What needs to be done -> Please quote word for word the part of the listing that opens with the line containing "Task: Refresh the task list via 刷新 icon" and runs through the end of the listing, and omit the pictures from your answer.

Records for this task ->

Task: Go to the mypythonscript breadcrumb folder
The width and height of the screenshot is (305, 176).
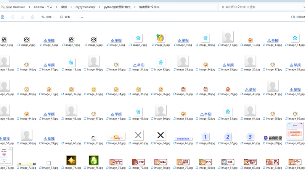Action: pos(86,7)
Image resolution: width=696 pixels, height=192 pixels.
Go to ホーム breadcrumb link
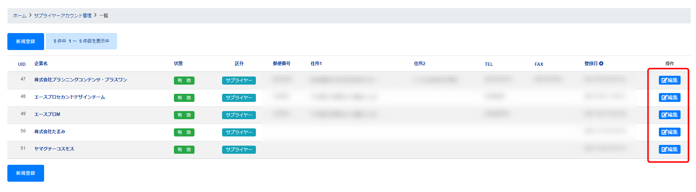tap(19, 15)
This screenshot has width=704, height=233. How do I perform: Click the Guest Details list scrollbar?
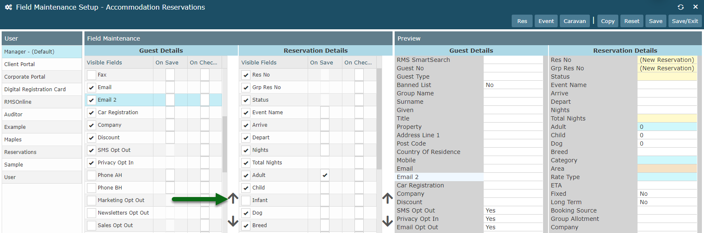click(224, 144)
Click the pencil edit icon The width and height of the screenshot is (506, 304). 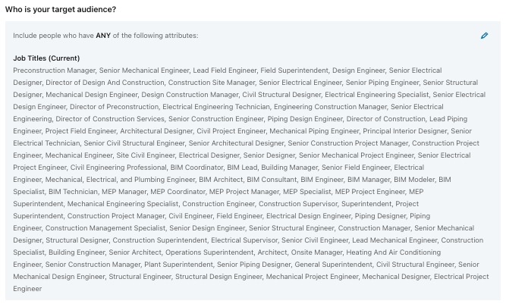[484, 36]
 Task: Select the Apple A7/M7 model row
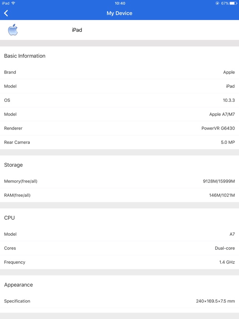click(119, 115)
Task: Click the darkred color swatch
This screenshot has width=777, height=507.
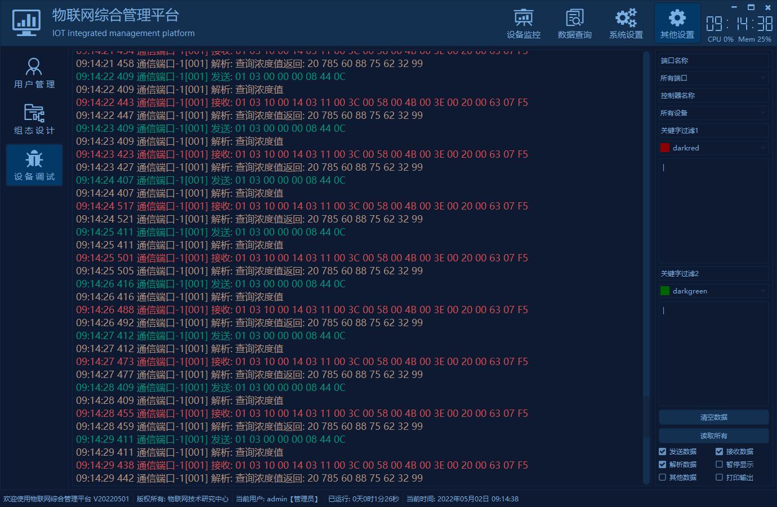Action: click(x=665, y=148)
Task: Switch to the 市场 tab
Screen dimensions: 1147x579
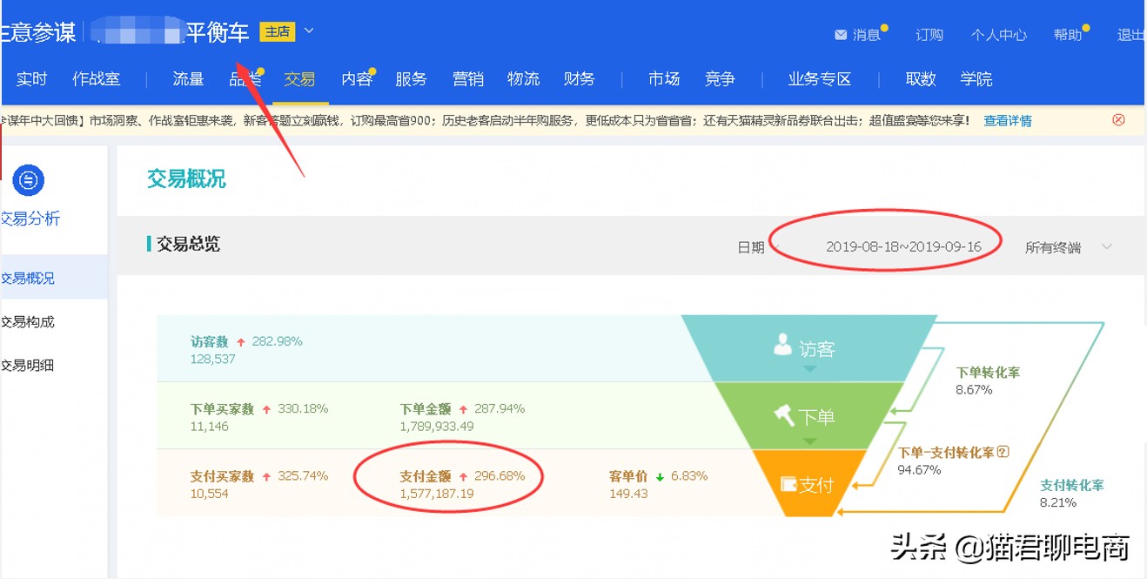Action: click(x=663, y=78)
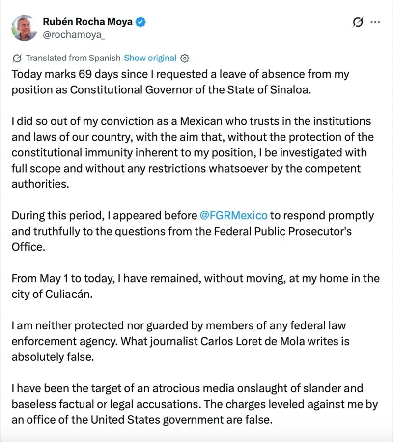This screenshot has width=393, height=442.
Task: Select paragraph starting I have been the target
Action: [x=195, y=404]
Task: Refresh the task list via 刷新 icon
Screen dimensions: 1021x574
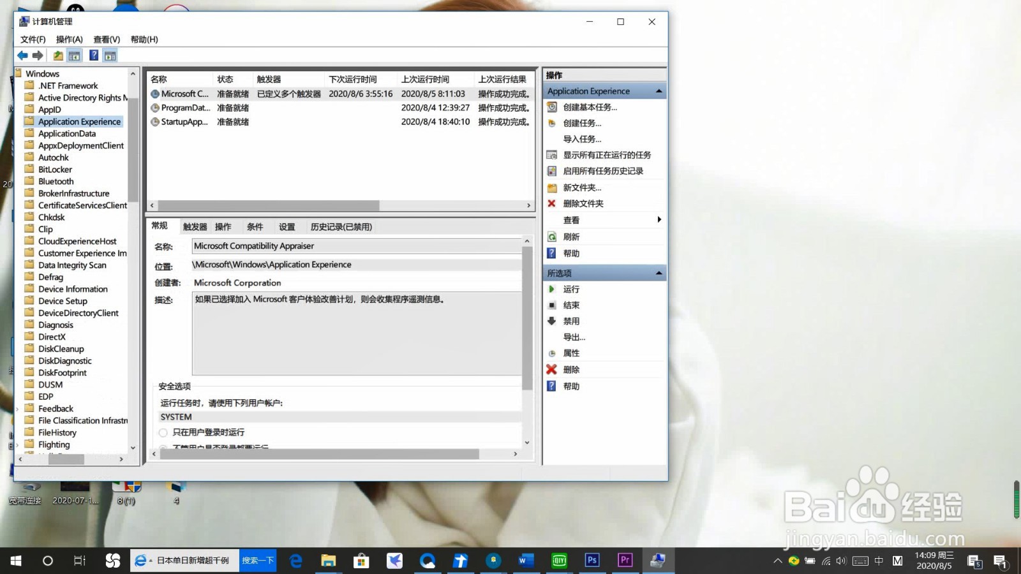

The answer ->
Task: Refresh the task list via 刷新 icon
Screen dimensions: 1021x574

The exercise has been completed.